What to work on
All lines below containing "each" are to be listed.

Input records
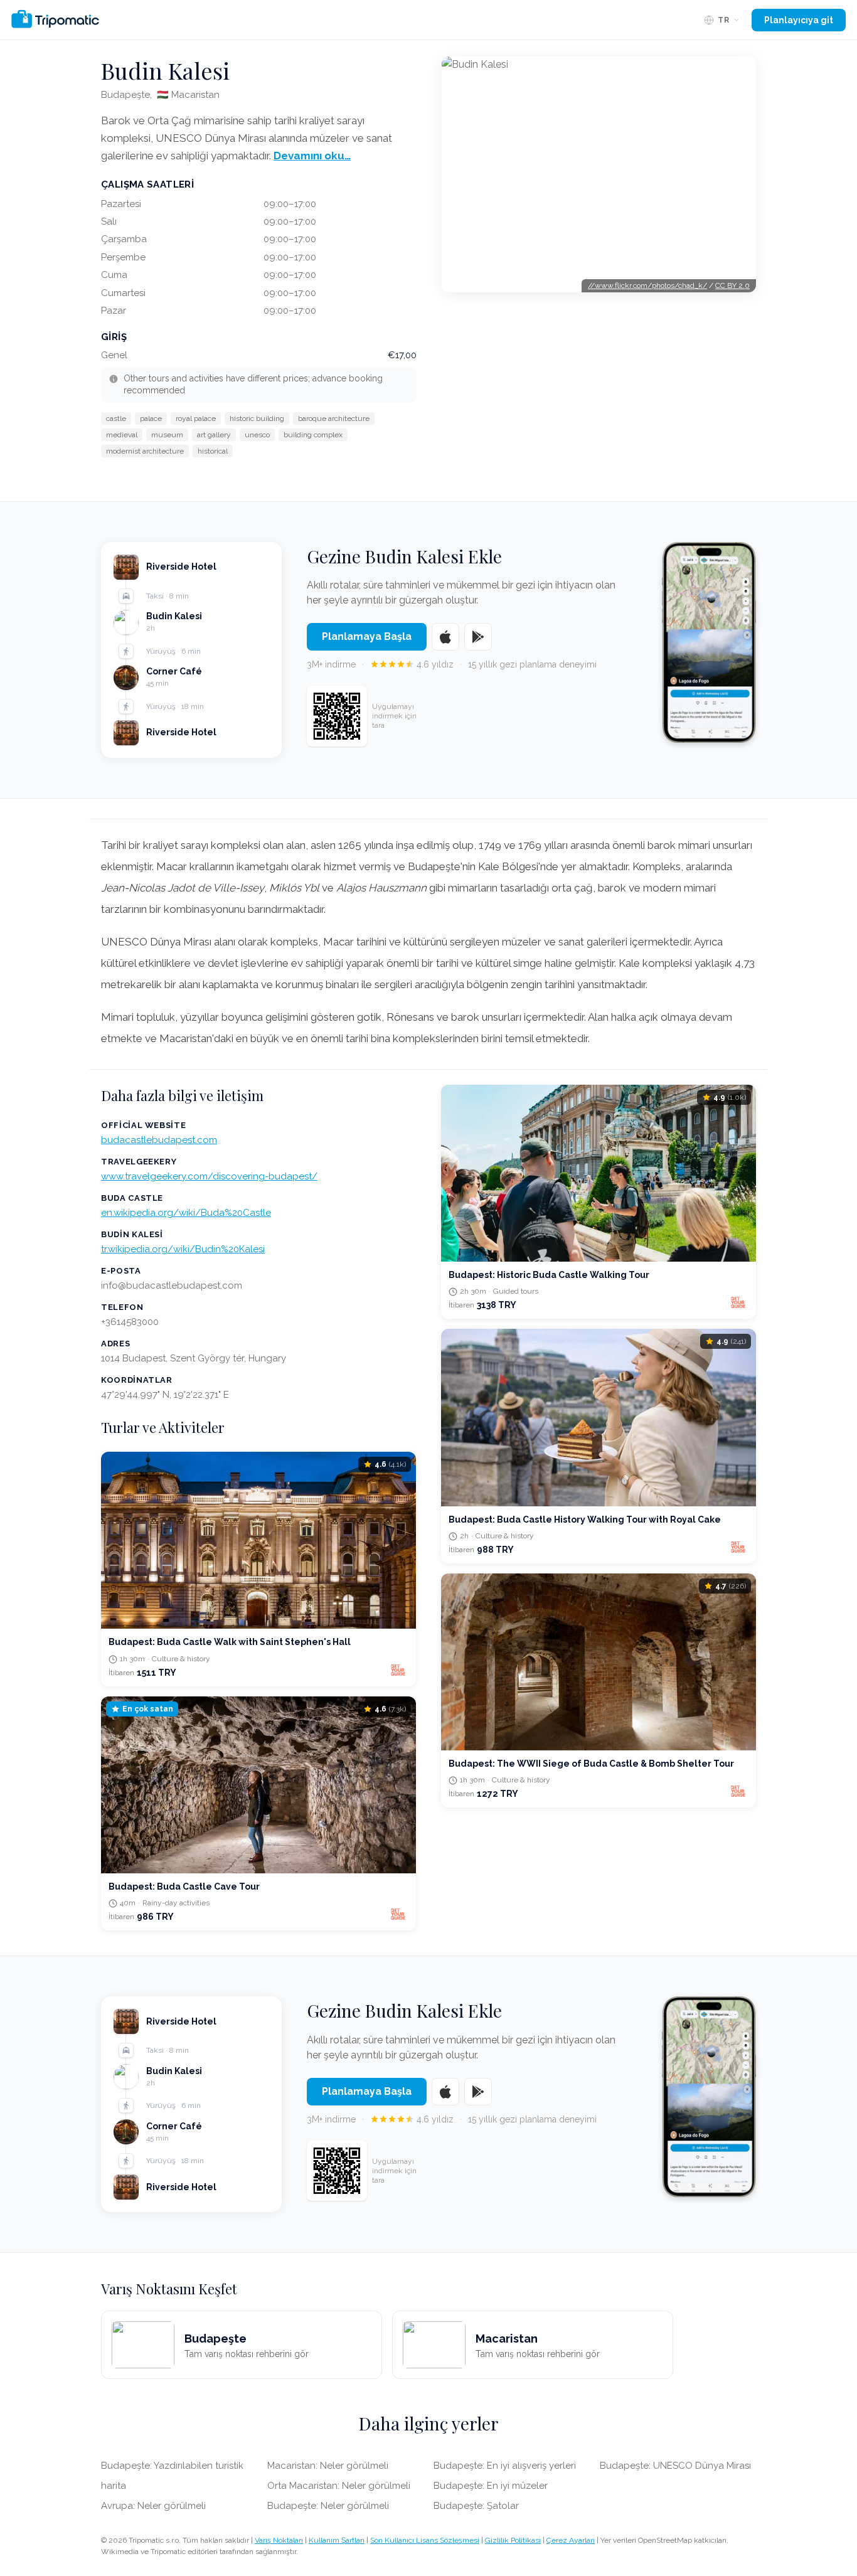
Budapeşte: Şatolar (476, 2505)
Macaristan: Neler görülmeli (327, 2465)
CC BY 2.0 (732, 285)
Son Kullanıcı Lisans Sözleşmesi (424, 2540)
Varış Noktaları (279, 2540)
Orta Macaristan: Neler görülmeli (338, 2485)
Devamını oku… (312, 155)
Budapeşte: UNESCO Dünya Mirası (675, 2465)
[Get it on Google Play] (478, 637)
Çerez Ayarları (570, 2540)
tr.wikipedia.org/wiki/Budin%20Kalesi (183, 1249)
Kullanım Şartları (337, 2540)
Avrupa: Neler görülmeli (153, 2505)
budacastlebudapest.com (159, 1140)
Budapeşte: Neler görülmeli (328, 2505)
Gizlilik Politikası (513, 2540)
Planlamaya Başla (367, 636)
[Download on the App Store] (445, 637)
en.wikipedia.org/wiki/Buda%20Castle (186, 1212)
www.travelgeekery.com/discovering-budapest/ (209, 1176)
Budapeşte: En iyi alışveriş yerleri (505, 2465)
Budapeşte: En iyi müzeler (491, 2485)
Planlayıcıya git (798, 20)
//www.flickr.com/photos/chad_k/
* * *
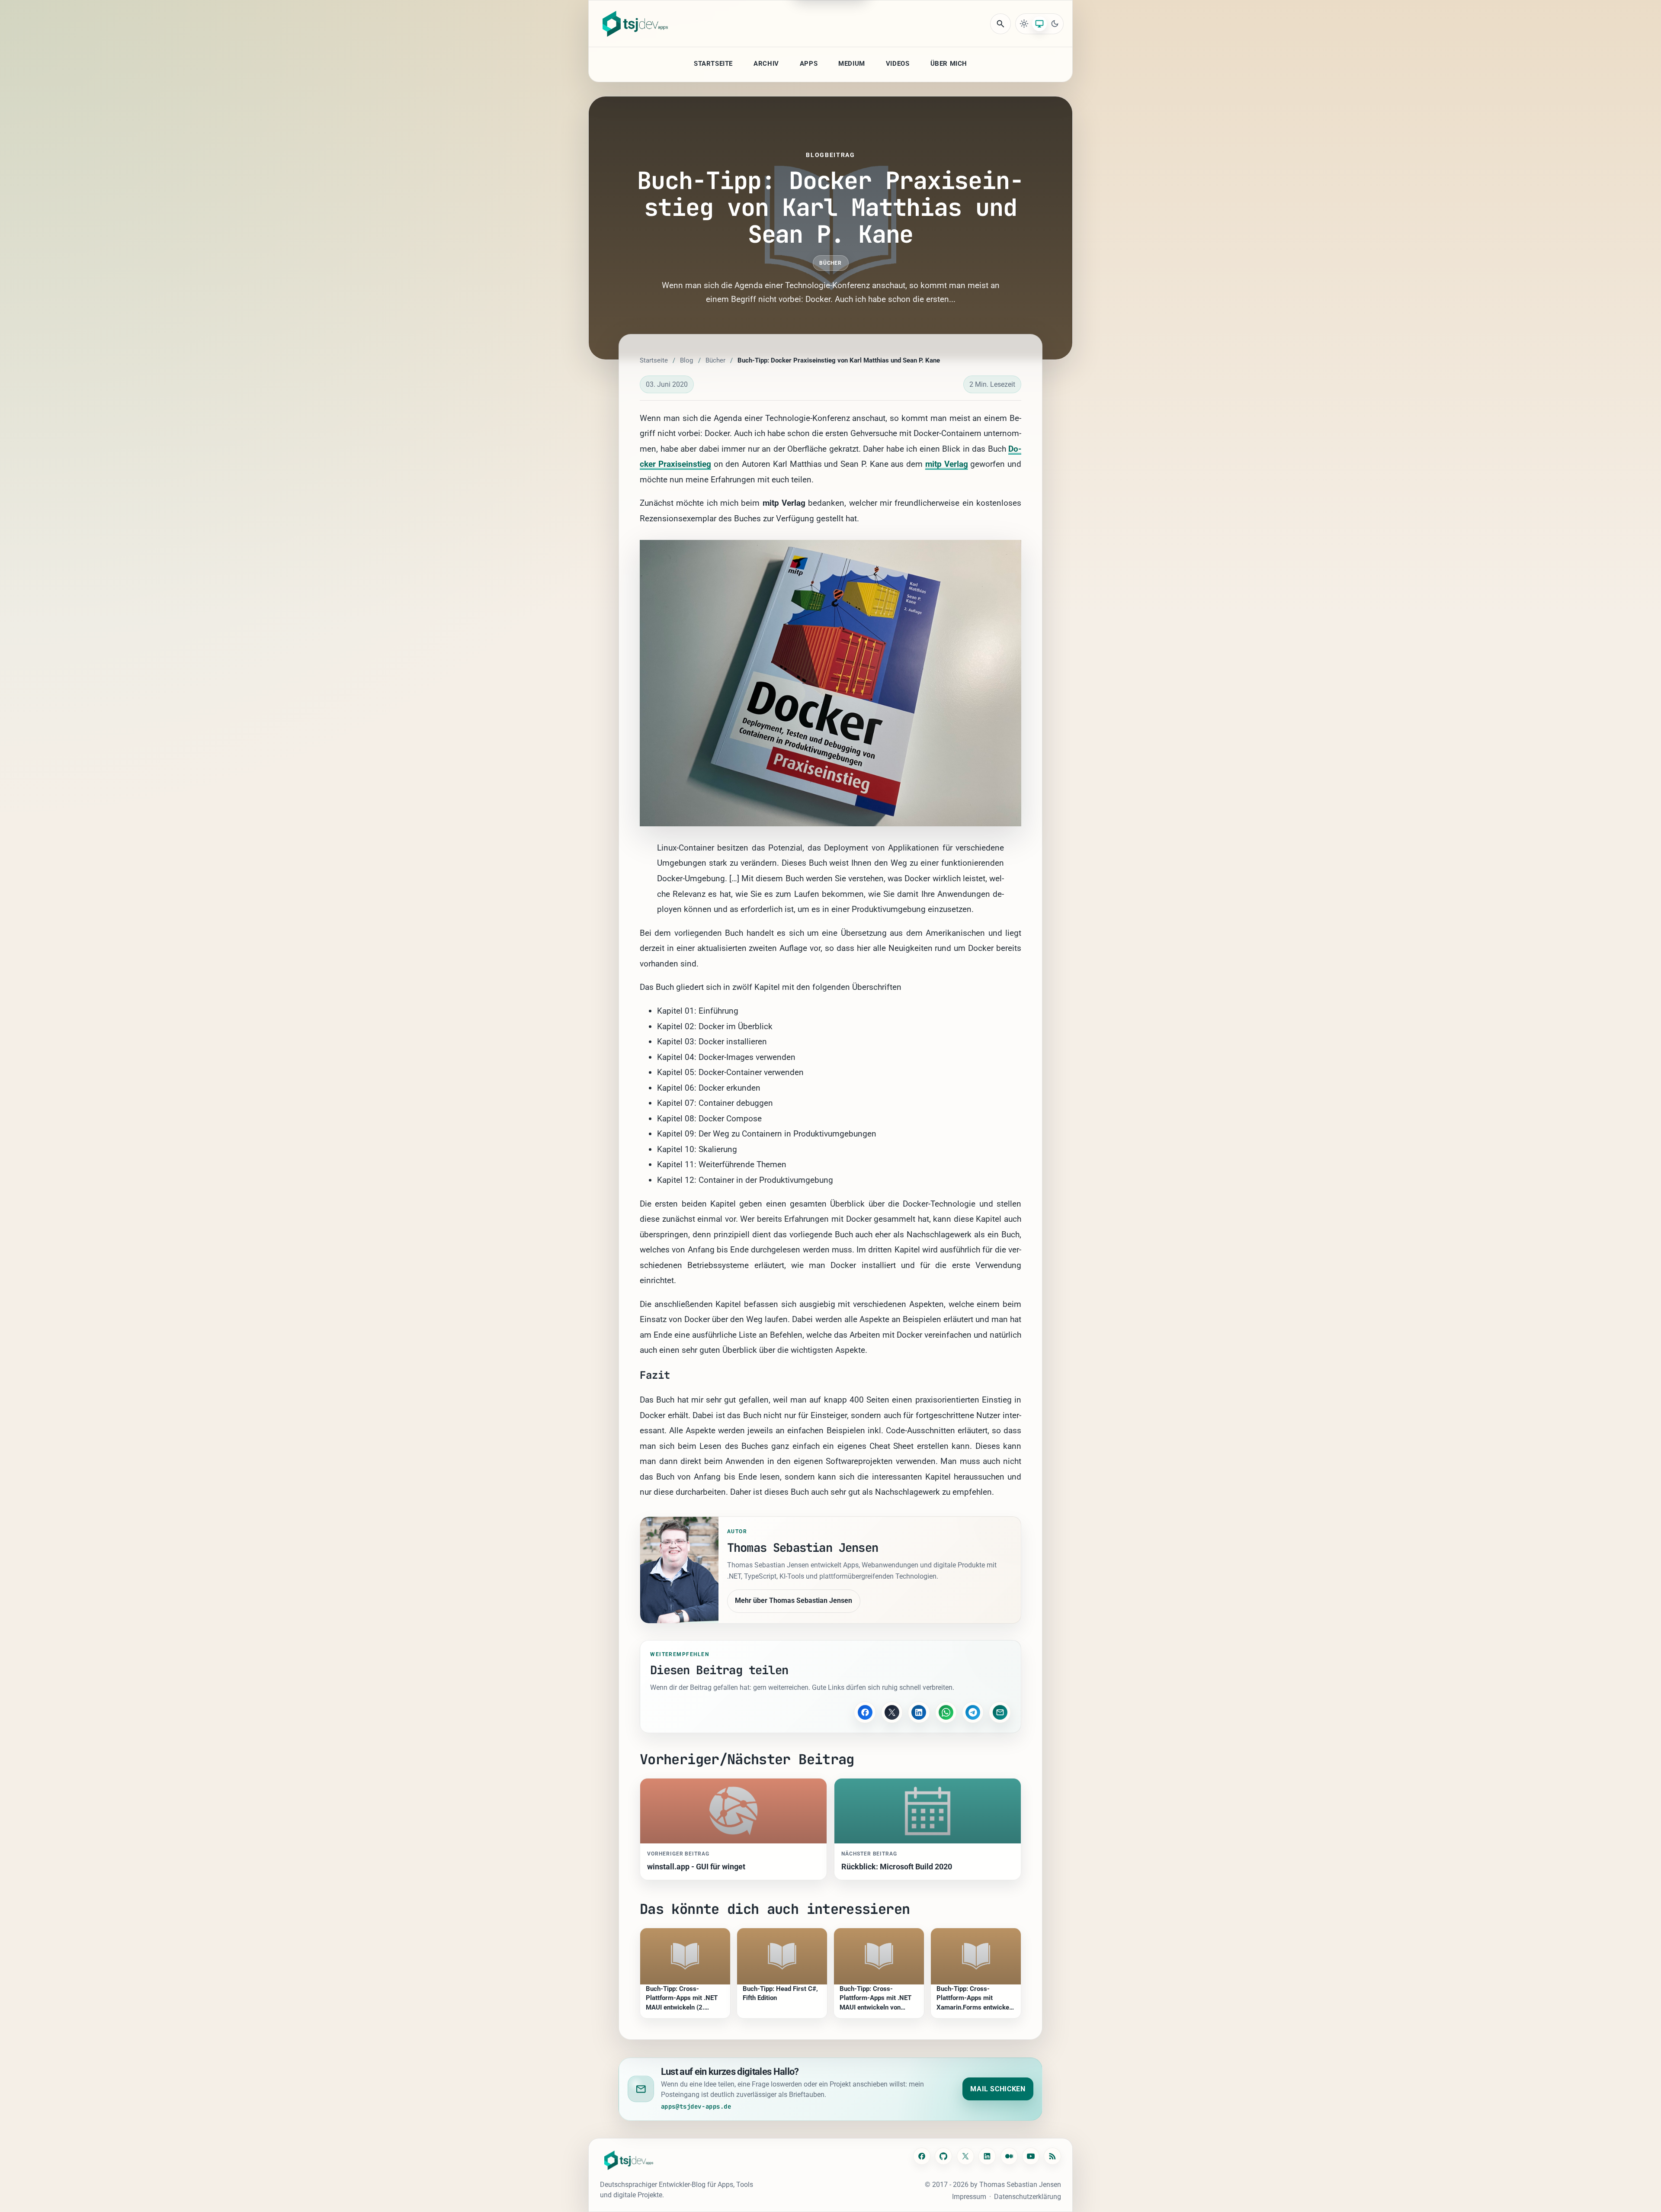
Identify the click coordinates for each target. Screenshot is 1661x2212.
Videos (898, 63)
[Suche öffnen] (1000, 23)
* * *
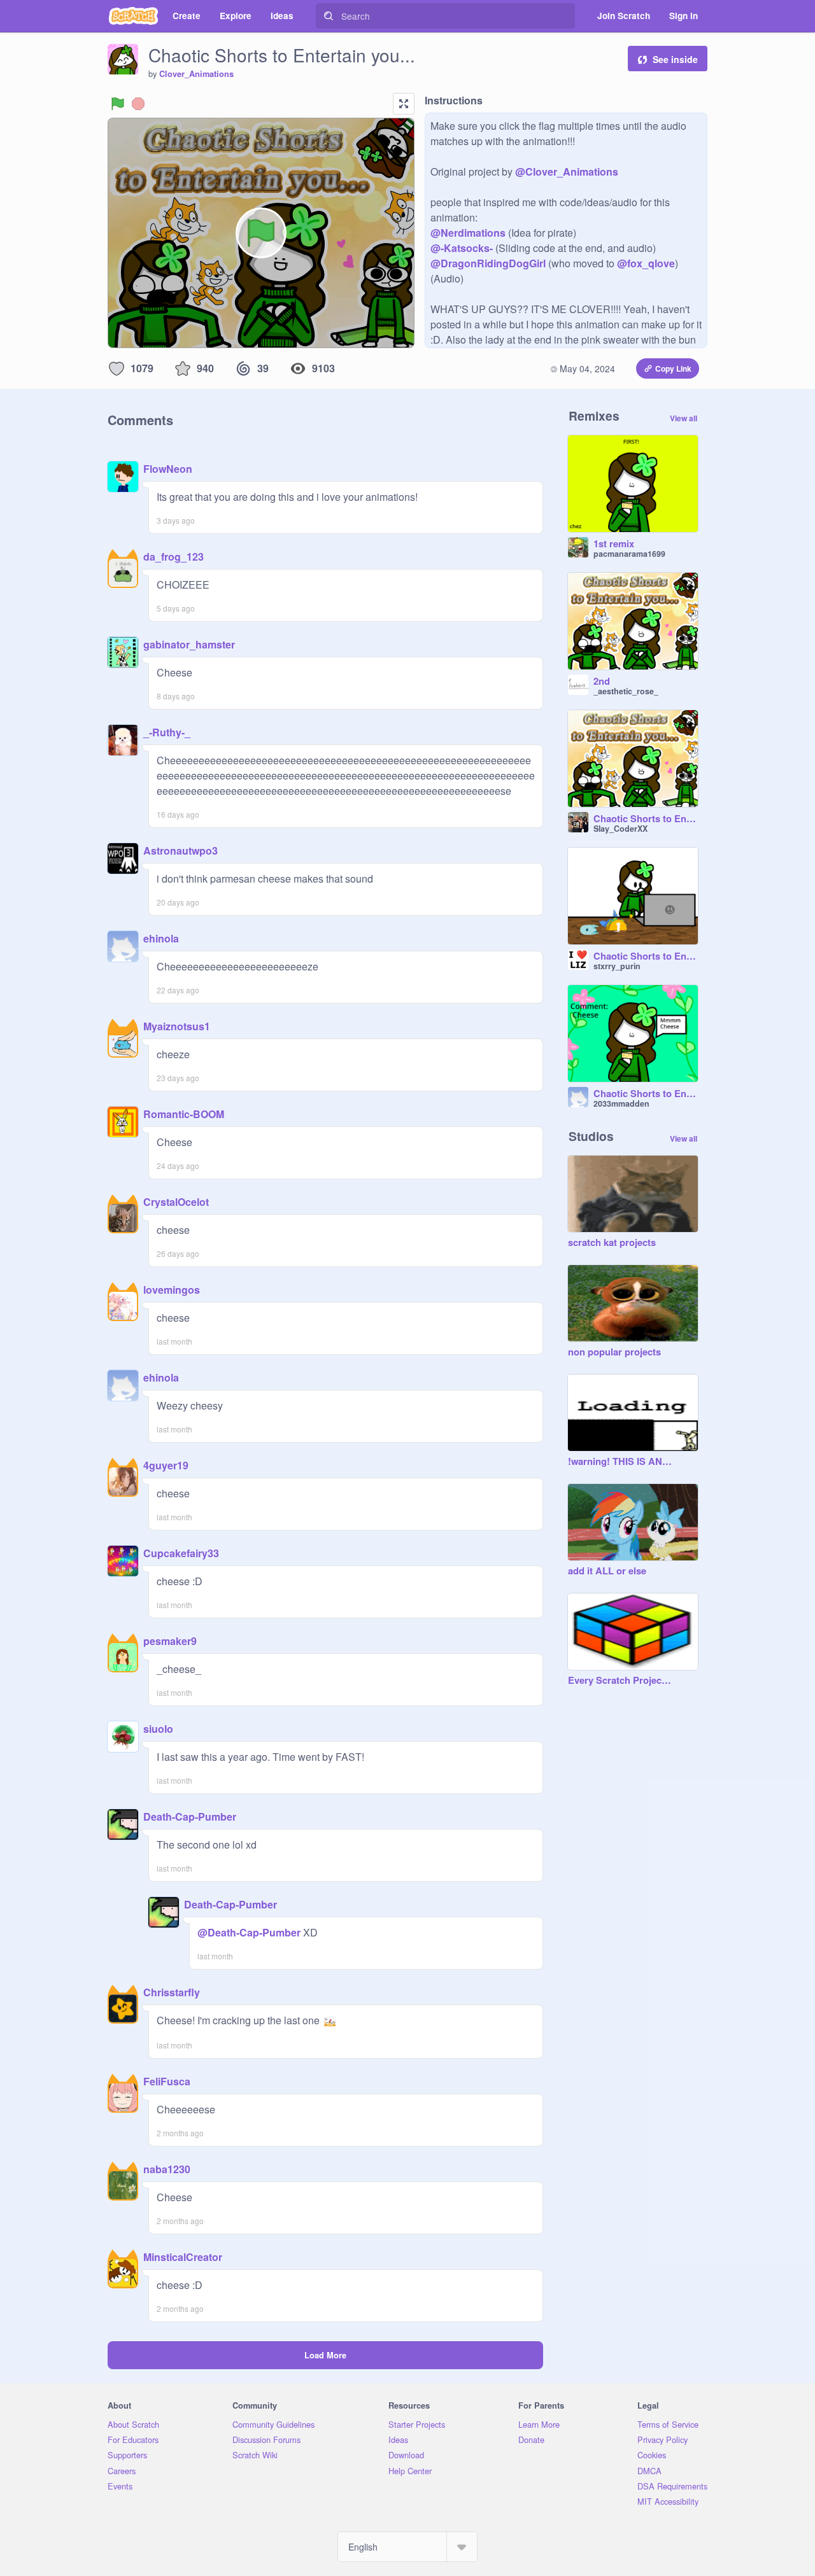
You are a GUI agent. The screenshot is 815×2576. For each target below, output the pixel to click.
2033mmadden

Exercise output
Identify the click coordinates for each target. Screenshot is 1661x2212.
You are a GUI agent. The screenshot is 815×2576. For each target below, output the pixel to click.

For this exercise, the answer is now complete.